The first time I ever stepped foot into a movie theater was when I saw Toy Story. I was four years old, watching the biggest screen imaginable but the story itself was small. The story of play-toys coming to life. Nearly three decades later, the movie that inspired the main character in that film arrived. But Lightyear didn’t just arrive, it inspired me. It brings the tale of Andy’s hero, Buzz Lightyear, to the forefront of Pixar’s ongoing continuity and offers 2022 one of the year’s best sci-fi adventures.
Pixar tends to stretch the limitations of fans’ expectations in terms of concept. However, the scale of Lightyear alone sets this latest project apart from its studio’s predecessors. This iteration of Buzz Lightyear (Chris Evans) is a space ranger on a seemingly long-term mission as he awakes from hypersleep and immediately jumps into the action. Alongside his loyal friend Hawthorne, Buzz explores a mysterious planet and launches a mission that affects the lives of his crewmates for literal decades. After failing to exit the planet’s atmosphere thanks to an attack by its inhabitants, Buzz, Hawthorne, and company are left marooned with only their wit and their will to save them.
A plan to harvest the planet’s core and create a hyperspeed engine fails miserably, creating the film’s main complexity: time travel. For every minute Buzz spends attempting to reach hyperspeed, his friends live an entire year on earth. While the stakes start high, they elevate even more due to the visual of Buzz returning to his station, watching his friends age.
The film juggles heartfelt beats with a relentless onslaught of comedic timing by the voice cast. Evans is able to unleash his trademark brand of smugness and humor. Joined by an enthusiastic KeKe Palmer and an always dependable Taika Waititi, the main characters are as charming as they are heroic. Animation is an often understated medium.
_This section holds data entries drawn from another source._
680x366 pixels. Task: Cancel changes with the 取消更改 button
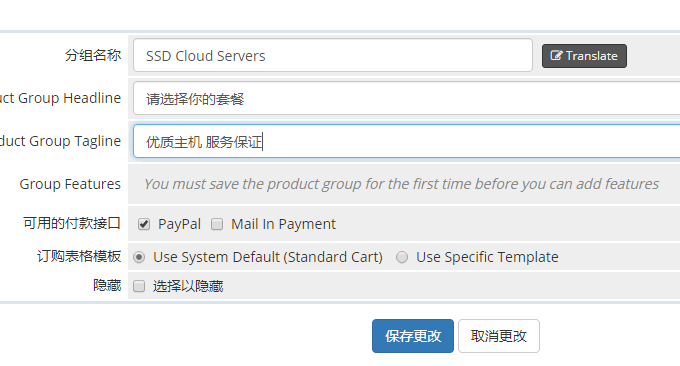click(499, 336)
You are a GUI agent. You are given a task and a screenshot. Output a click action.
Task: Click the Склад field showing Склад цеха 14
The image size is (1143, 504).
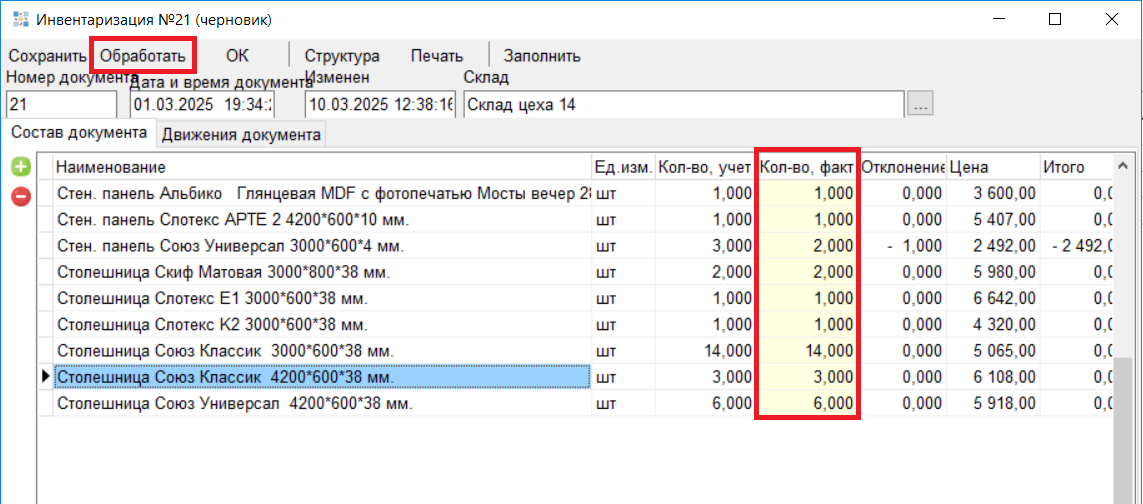682,104
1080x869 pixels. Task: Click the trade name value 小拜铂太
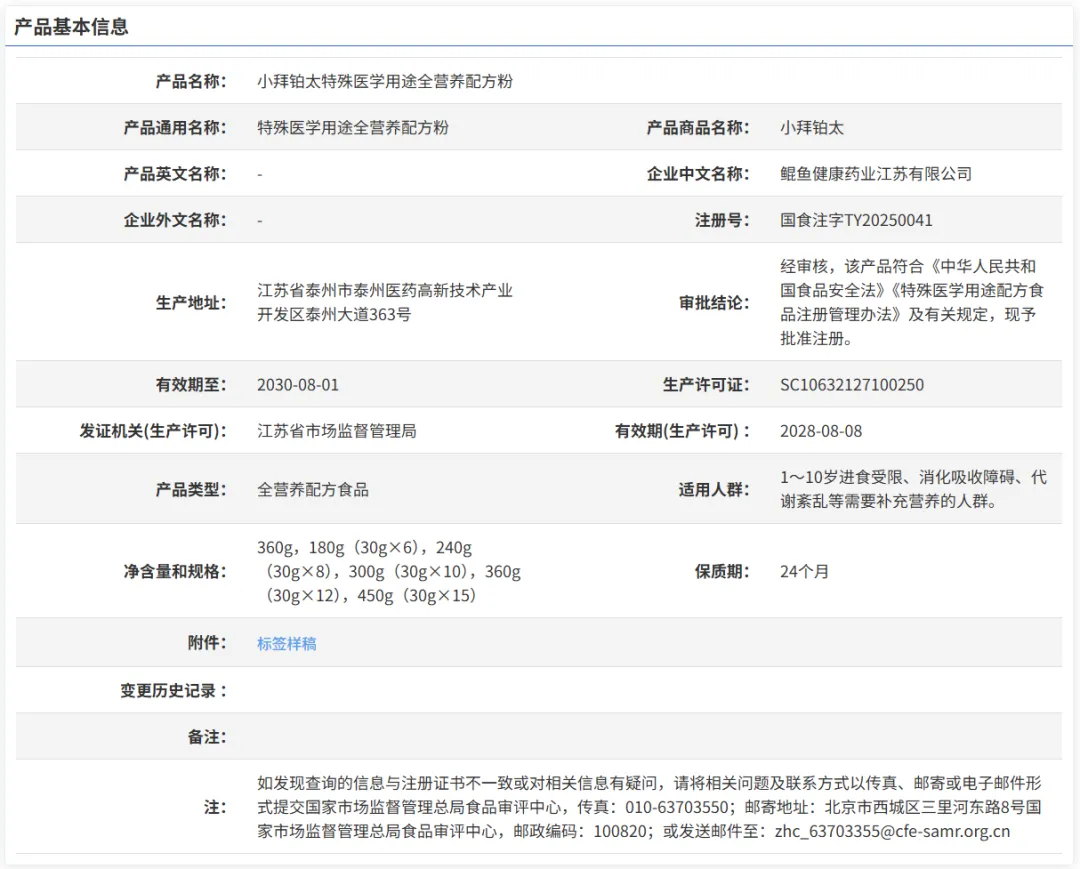coord(812,127)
But it cannot be understated how effectively the character work of these actors comes across. Perhaps most notably is the adorable robotic cat named Sox, voiced by longtime Pixar employee Peter Sohn.
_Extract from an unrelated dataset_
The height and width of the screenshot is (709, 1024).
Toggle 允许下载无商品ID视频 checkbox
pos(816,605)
It’s clear director Angus MacLane and co-writers Jason Headley and Matthew Aldrich had a yarn to spin when creating Lightyear. The feature serves as a love letter to the space epic. It’s also a genuine, heartfelt story about an iconic character. Buzz Lightyear is a pop culture icon, recognizable by millions all around the world. To that suit and place it on not just Buzz, but also Black and brown men and women as they the world is something that will stand the test of time. Additionally, the nonchalant acknowledgment of Buzz’s partner Hawthorne’s sexuality normalizes a lesbian relationship in a brief but memorable way. Plenty have complained about how Disney has harmed the efforts of the LGBTQIA+ community. Nevertheless, Lightyear offers a slight glimpse at what could be. At what should be.
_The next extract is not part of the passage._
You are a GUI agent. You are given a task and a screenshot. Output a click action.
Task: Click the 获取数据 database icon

With all that said, Lightyear is a story about overcoming your harshest critics. It is a story about overcoming heartbreak to make way for duty. It’s a story about a ragtag group of underachievers who manage to overachieve when it matters most. Lightyear is a film that exists for its own sake, sure. However, Pixar managed to take the powerful IP and churn out an all-time classic that will likely spawn a series of sequels and spinoffs. Go out of your way to catch Lightyear on the biggest screen possible. – Christian Hubbard
Lightyear is in theaters everywhere now!